2. Cut squash in half, scoop out and rinse seeds. Spread seeds out onto a lightly oiled baking sheet and bake for 20 minutes at 200’C until nicely toasted. Set aside to cool.
Walnut, sage and Parmesan crumb:
3. Blitz walnuts into a coarse crumb and roast for 8 minutes at 180’C. Mix sage, Parmesan and melted butter into the walnuts and season.
4. Dice the squash and add to boiling water, along with the garlic and onion skins. Meanwhile, soften the garlic and onion in an oiled frying pan and set aside.
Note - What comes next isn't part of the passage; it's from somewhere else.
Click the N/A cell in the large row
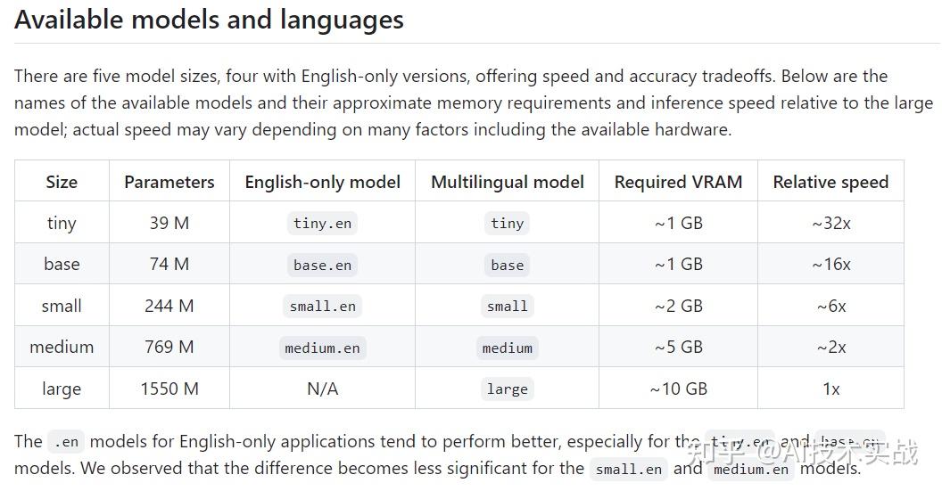[x=322, y=389]
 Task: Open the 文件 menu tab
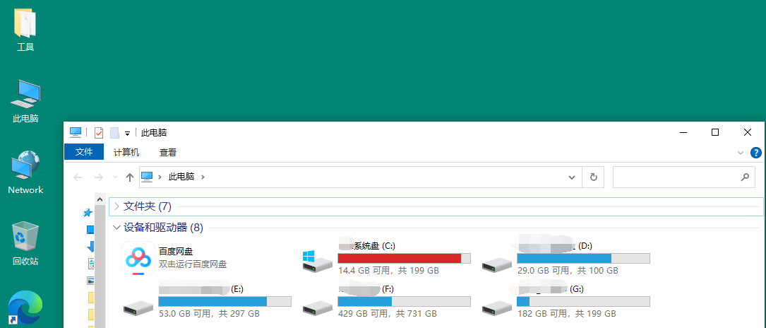click(84, 152)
Remove squash from pan, keeping the water but removing the garlic and onion skins.
5. Blend the squash, onion, garlic, yeast flakes, stock and coconut milk until smooth. You may wish to add some of the water (from cooking the squash) to achieve your preferred sauce consistency.
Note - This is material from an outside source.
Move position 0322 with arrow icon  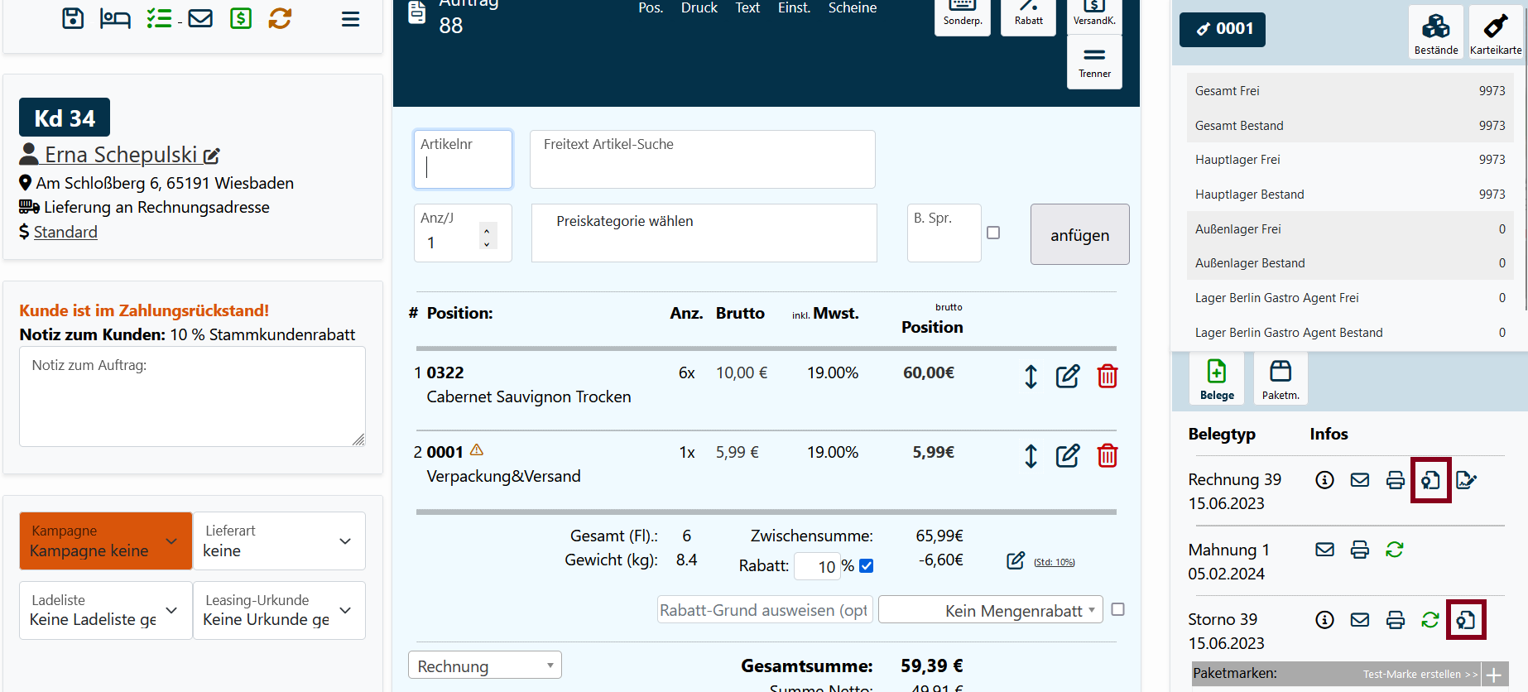pyautogui.click(x=1031, y=377)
Tip: Onion and garlic skins are often discarded but contain so much flavour, as well as being extremely nutritious; add to the water when cooking your squash for added flavour.
6. Pour the squash water into a pan, salt and boil – you may need to add some more water. Once boiling, cook tagliatelle until al dente and drain.
7. In a fresh pan, combine the tagliatelle and squash sauce and heat, allowing sauce to reduce slightly.
8. Divide the tagliatelle between bowls and top/garnish with the walnut crumb, toasted seeds, crisps, chopped parsley and of course… more Parmesan!
Tip: Squash sauce leftover? Enjoy as soup for lunch tomorrow or freeze!